Date: 2003-11-25 04:51 am (UTC)
From: [identity profile] donnaimmaculata.livejournal.com
And what about high pushability and maximum lubricity?

Oh well. Who does?

Date: 2003-11-25 01:02 pm (UTC)
From: [identity profile] mimine.livejournal.com
Ouch! Catheters? And there I was thinking you were working on ad for some sex toy shop...

Let's see... a Severus resisting kink while Sirius shows up with an enormous dildo and tells him it has high pushability and maximum lubricity. Severus yells: "Stick it in your own arse if you like it so much."

The End

Date: 2003-11-25 04:53 pm (UTC)
From: [identity profile] donnaimmaculata.livejournal.com
And there I was thinking you were working on ad for some sex toy shop...

I wish! I've got a couple of friends who have translated sex toy manuals. I was allowed to give advice and see the results, but it's not quite the same.

It could be highly educational, I'm sure. I'd be able to introduce Severus to kinks he couldn't long resist.
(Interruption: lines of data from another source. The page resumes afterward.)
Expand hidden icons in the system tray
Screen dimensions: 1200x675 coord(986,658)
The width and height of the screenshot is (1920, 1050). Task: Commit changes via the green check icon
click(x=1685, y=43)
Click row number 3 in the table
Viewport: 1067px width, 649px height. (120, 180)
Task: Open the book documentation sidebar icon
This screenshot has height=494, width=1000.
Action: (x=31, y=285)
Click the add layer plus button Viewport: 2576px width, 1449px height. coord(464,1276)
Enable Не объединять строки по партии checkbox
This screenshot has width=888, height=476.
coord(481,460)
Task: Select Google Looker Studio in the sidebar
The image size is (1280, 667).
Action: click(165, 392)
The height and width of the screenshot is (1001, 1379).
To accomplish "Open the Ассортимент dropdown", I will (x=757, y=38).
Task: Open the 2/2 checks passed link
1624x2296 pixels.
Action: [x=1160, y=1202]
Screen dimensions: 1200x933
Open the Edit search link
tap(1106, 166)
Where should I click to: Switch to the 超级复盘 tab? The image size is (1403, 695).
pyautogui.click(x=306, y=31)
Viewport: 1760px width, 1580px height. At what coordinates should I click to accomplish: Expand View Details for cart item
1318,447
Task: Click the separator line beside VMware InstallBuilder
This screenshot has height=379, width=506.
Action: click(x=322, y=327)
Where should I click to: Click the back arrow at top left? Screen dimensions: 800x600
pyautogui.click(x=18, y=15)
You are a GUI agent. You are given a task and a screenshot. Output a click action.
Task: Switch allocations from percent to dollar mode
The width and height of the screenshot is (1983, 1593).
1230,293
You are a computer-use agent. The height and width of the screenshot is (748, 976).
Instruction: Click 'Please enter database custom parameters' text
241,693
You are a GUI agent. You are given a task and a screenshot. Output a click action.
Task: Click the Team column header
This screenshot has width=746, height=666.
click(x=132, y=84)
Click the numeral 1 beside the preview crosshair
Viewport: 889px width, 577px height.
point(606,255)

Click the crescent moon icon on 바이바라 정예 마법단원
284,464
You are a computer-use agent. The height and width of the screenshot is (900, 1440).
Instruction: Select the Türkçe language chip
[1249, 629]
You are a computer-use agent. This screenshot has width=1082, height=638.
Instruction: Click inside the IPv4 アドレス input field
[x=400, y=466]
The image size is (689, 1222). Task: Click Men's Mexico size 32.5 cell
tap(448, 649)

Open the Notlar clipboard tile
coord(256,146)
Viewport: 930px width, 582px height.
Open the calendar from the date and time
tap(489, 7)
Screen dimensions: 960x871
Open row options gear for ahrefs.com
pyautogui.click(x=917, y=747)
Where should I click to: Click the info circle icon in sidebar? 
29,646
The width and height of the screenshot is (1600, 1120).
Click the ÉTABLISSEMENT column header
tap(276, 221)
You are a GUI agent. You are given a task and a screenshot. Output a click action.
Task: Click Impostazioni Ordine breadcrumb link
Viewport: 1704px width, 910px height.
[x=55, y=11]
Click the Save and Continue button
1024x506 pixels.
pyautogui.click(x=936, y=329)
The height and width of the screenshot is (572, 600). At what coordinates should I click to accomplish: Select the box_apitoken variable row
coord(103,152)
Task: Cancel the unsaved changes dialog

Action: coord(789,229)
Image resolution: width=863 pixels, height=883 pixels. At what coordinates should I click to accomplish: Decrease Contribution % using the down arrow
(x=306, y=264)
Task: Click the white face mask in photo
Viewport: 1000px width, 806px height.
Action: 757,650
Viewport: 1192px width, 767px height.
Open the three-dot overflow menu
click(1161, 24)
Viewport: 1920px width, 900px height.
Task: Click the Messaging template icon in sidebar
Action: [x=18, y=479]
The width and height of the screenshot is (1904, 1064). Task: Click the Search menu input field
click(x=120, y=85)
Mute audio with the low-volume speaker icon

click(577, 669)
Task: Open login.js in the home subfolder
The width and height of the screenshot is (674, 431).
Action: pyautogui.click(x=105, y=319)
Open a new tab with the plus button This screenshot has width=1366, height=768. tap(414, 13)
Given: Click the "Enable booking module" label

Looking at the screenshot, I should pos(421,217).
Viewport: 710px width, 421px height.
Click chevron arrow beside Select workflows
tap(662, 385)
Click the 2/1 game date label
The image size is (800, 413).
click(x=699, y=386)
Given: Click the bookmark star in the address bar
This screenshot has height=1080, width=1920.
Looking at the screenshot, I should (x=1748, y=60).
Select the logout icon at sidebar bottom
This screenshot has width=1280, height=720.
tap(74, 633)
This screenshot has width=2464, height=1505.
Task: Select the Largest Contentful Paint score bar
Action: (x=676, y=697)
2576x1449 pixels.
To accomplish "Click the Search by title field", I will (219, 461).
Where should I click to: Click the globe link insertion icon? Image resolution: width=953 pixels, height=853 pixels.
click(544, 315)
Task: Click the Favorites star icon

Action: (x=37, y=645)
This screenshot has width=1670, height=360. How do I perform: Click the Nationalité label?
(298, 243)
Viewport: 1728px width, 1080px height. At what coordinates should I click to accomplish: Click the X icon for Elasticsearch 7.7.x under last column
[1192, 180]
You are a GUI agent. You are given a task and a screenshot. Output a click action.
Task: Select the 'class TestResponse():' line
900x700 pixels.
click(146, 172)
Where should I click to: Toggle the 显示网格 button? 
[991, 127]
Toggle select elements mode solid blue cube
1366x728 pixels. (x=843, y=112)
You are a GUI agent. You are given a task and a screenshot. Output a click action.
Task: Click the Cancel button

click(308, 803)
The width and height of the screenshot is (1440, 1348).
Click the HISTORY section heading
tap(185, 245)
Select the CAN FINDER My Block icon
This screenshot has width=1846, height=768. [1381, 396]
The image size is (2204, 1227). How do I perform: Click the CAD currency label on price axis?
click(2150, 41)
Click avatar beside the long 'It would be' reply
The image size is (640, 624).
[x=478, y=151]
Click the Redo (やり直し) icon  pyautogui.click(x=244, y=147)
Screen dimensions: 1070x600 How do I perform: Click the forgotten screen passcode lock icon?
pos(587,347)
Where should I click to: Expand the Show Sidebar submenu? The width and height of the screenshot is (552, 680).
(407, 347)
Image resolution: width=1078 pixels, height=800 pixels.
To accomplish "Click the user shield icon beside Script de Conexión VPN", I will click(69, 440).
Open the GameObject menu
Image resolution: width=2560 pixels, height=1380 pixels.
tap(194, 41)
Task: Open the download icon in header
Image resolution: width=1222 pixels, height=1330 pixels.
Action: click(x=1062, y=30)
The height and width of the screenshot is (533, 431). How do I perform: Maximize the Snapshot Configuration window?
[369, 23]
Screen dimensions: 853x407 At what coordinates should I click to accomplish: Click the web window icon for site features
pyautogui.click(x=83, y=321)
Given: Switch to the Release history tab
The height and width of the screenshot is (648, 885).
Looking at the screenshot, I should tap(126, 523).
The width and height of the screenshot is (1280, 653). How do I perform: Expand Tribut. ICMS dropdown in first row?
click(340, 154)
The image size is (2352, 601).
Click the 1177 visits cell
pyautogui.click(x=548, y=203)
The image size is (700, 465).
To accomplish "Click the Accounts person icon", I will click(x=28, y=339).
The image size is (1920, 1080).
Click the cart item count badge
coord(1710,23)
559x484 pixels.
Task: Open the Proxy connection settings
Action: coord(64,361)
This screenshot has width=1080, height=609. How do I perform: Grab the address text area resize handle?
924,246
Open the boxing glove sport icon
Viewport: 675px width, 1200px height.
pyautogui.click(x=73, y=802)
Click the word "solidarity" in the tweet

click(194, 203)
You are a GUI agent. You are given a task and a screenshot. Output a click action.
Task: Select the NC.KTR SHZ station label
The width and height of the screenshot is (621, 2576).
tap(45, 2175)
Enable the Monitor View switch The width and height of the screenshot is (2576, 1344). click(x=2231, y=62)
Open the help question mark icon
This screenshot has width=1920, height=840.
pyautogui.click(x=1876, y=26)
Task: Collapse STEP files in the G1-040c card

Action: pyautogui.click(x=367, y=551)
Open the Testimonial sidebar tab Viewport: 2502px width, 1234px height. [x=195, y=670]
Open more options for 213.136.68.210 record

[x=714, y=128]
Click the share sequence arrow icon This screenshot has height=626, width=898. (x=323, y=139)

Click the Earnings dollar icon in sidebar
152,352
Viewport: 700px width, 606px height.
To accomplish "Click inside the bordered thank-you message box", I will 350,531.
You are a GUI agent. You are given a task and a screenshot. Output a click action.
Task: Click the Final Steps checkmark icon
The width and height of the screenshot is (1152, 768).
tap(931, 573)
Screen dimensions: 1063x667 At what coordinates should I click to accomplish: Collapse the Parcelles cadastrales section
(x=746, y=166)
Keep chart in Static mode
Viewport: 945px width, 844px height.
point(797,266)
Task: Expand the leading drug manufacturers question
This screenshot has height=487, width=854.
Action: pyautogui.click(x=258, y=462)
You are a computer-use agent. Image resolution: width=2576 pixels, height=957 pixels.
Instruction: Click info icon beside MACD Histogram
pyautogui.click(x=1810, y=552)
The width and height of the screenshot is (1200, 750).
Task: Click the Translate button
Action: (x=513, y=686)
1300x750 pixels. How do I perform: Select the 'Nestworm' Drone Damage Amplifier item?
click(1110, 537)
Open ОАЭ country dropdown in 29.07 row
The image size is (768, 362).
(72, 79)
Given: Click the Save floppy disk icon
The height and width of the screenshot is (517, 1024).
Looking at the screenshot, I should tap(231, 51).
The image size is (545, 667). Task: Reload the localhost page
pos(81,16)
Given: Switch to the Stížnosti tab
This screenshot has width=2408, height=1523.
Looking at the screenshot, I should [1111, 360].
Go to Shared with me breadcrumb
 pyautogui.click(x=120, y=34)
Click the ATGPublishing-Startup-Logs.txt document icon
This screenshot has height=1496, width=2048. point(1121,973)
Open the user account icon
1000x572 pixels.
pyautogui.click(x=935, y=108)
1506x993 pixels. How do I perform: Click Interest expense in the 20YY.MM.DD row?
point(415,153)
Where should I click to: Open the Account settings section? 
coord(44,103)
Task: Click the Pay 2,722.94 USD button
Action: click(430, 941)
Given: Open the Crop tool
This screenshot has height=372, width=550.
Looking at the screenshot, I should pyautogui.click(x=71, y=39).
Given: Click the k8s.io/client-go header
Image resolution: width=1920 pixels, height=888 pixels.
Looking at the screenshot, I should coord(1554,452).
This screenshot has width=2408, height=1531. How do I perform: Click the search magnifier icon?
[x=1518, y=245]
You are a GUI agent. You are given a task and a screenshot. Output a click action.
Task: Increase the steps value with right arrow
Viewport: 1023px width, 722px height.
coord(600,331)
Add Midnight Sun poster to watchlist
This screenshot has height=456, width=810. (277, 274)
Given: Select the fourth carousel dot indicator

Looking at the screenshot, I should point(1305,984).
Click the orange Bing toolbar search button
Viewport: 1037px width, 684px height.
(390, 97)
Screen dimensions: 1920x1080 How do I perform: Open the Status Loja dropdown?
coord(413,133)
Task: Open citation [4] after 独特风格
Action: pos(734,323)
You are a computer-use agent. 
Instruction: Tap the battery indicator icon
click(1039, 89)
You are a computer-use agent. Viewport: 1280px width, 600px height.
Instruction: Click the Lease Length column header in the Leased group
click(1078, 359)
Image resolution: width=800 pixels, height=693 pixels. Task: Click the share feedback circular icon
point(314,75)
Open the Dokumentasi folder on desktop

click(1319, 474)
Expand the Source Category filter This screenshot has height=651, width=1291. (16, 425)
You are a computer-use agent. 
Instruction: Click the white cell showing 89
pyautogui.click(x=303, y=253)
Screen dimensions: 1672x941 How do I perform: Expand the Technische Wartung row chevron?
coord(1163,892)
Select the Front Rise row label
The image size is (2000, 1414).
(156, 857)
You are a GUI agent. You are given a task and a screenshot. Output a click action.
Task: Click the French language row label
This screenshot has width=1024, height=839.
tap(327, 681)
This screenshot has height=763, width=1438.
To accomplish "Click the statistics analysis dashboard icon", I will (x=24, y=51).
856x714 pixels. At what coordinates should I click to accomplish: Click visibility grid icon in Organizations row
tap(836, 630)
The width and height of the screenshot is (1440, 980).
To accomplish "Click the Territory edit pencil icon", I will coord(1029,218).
Date: 2003-11-25 05:26 pm (UTC)
From: [identity profile] mimine.livejournal.com
That would be great! I'm stuck translating about Spanish cows.. I too wish I could get something more interesting. A friend is subtitling porn films and was going to get me to work on that too (dead easy and pays very well) but his boss freaked when he found out I was a girl. He couldn't possibly hire a poor, delicate female for that kind of thing... *groan*

How's the writing? *pokes*

Date: 2003-11-25 06:50 pm (UTC)
From: [identity profile] donnaimmaculata.livejournal.com
A friend of mine does the subtitling for "Friends" DVDs, but it's hardly paid at all. Probably because everyone wants to do subtitling.

He couldn't possibly hire a poor, delicate female for that kind of thing...

Show him some of your writing, whydoncha? The Fred/George/Scabbers threesome should convince him of your capability.

The writing is put on ice until the end of November. Too much workload at the moment. *sighs*

Date: 2003-11-25 08:31 pm (UTC)
From: [identity profile] mimine.livejournal.com
Only subtitling in porn pays well. In general the rate is so low most subtitles are extremely bad.

Pity about the writing. Hope it picks up.